Em muitos momentos da nossa caminhada, somos um pouco de Tomé, queremos ver para crer. E a experiência a partir da dúvida, é muito mais forte para a convicção do que simplesmente crer porque outros disseram. Você comprovou na sua própria carne o quanto Deus o ama. Quando na verdade, foi Deus quem te tocou para ter maior convicção daquilo que já vinha sendo credível. Mas, agora com mais intensidade, a ponto de não deixar mais dúvidas de que Jesus é Senhor e Deus como professou e testemunhou Tomé.

FOTO: Procissão de Corpus Christi 2025

quarta-feira, 2 de abril de 2025

Reflexão do Evangelho de João 5,17-30

(Pe.
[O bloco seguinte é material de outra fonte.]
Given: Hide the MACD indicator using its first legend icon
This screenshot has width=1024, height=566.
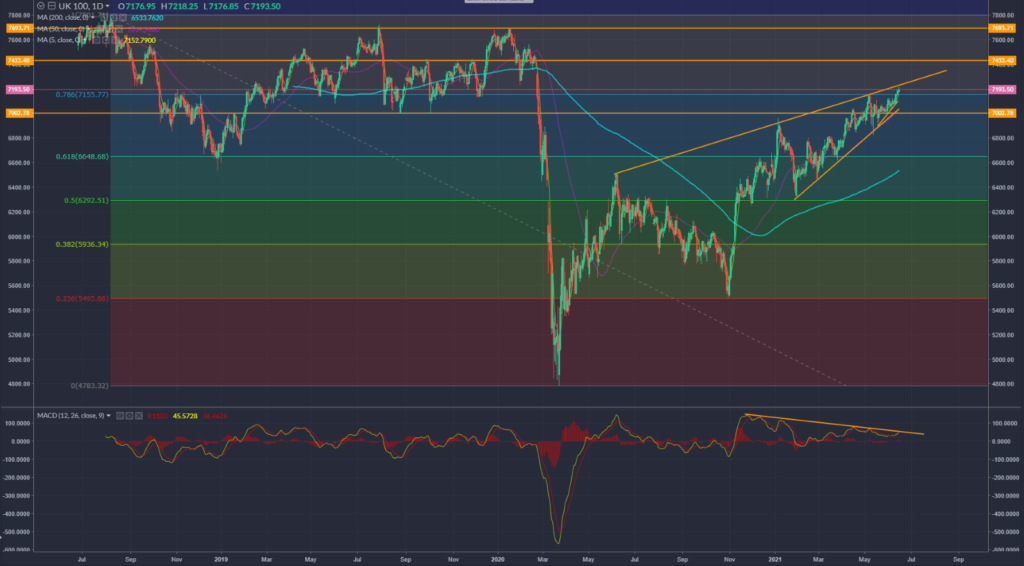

Rogério Zenateli 02/04/2025)


Jesus sente a rejeição dos fariseus e mestres da Lei ao questionarem a respeito das curas em dia de Sábado, uma vez que é o Sábado dedicado ao descanso e ofertado a Deus. Deus é amor e demonstrações de amor não têm descanso, assim ele e o Pai trabalham constantemente.

Jesus revela a sua divindade ao chamar Deus de Pai. E a incredulidade dos fariseus e mestres da Lei surge pela rejeição.

Jesus é o pleno cumprimento das promessas e da Lei de Deus. A Lei é expressão de amor e vida a quem cumpre, ouvir e crer em Jesus é viver a dimensão plena do amor inculta na Lei. Por isso, quando há um necessitado, não se deve negar ajuda por conta de uma lei. A prática do amor, é a Lei.